SHANGHAI: China’s yuan eased against the dollar on Wednesday as investors awaited the outcome of the Federal Reserve’s policy meeting.
Prior to market opening, the People’s Bank of China (PBOC) set the midpoint rate at 6.8715 per dollar, 48 pips firmer than the previous fix of 6.8763.
The onshore yuan opened at 6.8746 per dollar and weakened to 6.8870 at midday, 82 pips softer than the previous late session close.
All eyes are on the Federal Open Market Committee (FOMC) meeting in the wake of the biggest meltdown in the banking sector since the 2008 financial crisis, with a rate decision due later on Wednesday, currency traders said.
“If the Fed surprises the market with a more hawkish tone, there will be an opportunity to short USD. For the yuan, investors could consider hedging their positions at around 6.9 per dollar,” traders at a Chinese bank said in a memo to clients.
They expected the Fed to deliver a 25-basis-point interest rate hike and a softening of tone in light of the instability in the banking sector.
US Treasury Secretary Janet Yellen said on Tuesday she was focused on restoring the confidence of bank depositors and would not speculate on regulatory changes.
China’s yuan weakens ahead of Fed rate decision
“Fed Chair Jerome Powell will likely weigh in on Yellen’s assurances that regulators had the back of uninsured depositors and would safeguard the banking sector,” analysts at DBS said in a note.

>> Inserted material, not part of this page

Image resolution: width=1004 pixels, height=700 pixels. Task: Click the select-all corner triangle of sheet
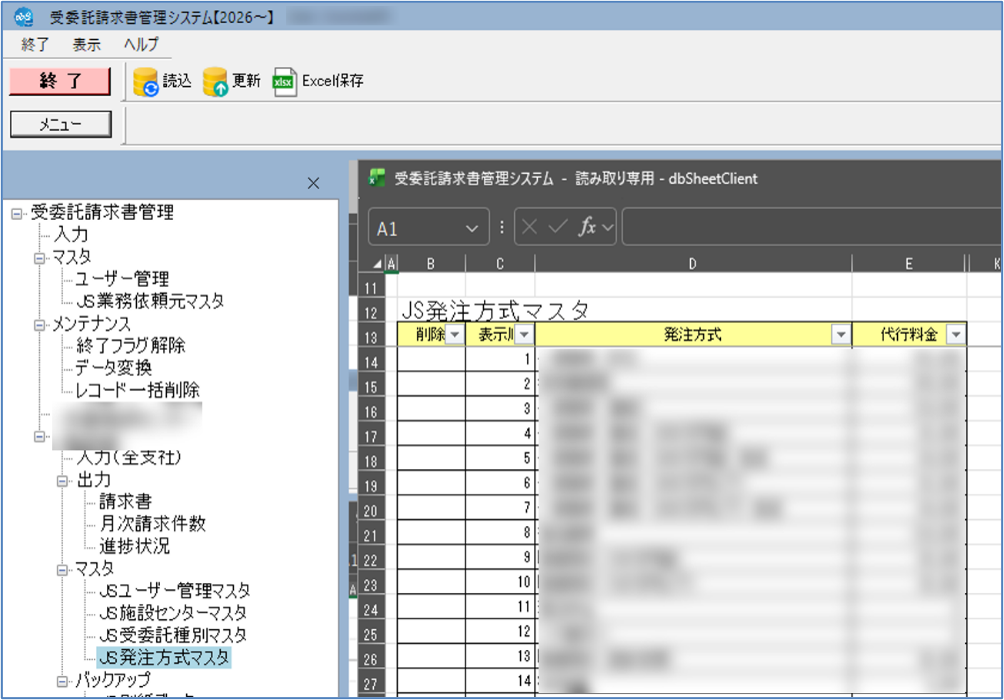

Ken Cheung, chief Asian FX strategist at Mizuho Bank, said US regulators were ready to take steps to ensure financial stability so that the Fed could separately focus on fighting inflation.
By midday, the global dollar index fell to 103.18 from the previous close of 103.256, while the offshore yuan was trading at 6.886 per dollar.
The one-year forward value for the offshore yuan traded at 6.7347 per dollar, indicating a roughly 2.25% appreciation within 12 months.